Reproduce each of the entries below word for word, line by line, without altering anything.
---*---
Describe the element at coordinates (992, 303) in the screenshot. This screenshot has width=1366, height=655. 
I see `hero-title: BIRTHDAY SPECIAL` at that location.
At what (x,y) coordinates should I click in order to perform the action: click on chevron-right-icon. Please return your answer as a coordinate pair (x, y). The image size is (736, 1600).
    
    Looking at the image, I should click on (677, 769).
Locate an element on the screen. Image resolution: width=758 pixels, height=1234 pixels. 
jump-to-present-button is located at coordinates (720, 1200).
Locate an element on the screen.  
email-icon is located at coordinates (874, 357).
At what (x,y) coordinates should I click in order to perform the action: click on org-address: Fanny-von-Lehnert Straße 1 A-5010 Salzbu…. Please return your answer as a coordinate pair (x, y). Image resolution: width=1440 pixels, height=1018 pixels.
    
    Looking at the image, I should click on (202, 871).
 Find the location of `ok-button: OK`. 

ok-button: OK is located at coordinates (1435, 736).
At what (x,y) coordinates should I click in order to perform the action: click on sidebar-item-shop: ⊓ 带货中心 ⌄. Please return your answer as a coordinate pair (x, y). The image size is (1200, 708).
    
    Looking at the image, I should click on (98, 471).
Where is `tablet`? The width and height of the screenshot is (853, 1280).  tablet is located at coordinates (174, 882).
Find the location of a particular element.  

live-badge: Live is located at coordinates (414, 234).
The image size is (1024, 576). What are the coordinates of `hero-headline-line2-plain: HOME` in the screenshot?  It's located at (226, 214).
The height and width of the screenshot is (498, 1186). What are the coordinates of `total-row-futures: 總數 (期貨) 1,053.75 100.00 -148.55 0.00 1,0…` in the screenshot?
---*---
* Problem solution *
Describe the element at coordinates (992, 303) in the screenshot. This screenshot has width=1366, height=655. 
I see `hero-title: BIRTHDAY SPECIAL` at that location.
At what (x,y) coordinates should I click in order to perform the action: click on chevron-right-icon. Please return your answer as a coordinate pair (x, y). The image size is (736, 1600).
    
    Looking at the image, I should click on (677, 769).
Locate an element on the screen. Image resolution: width=758 pixels, height=1234 pixels. 
jump-to-present-button is located at coordinates (720, 1200).
Locate an element on the screen.  
email-icon is located at coordinates (874, 357).
At what (x,y) coordinates should I click in order to perform the action: click on org-address: Fanny-von-Lehnert Straße 1 A-5010 Salzbu…. Please return your answer as a coordinate pair (x, y). Image resolution: width=1440 pixels, height=1018 pixels.
    
    Looking at the image, I should click on (202, 871).
 Find the location of `ok-button: OK`. 

ok-button: OK is located at coordinates (1435, 736).
At what (x,y) coordinates should I click in order to perform the action: click on sidebar-item-shop: ⊓ 带货中心 ⌄. Please return your answer as a coordinate pair (x, y). The image size is (1200, 708).
    
    Looking at the image, I should click on (98, 471).
Where is `tablet`? The width and height of the screenshot is (853, 1280).  tablet is located at coordinates (174, 882).
Find the location of a particular element.  

live-badge: Live is located at coordinates (414, 234).
The image size is (1024, 576). What are the coordinates of `hero-headline-line2-plain: HOME` in the screenshot?  It's located at (226, 214).
The height and width of the screenshot is (498, 1186). What are the coordinates of `total-row-futures: 總數 (期貨) 1,053.75 100.00 -148.55 0.00 1,0…` in the screenshot?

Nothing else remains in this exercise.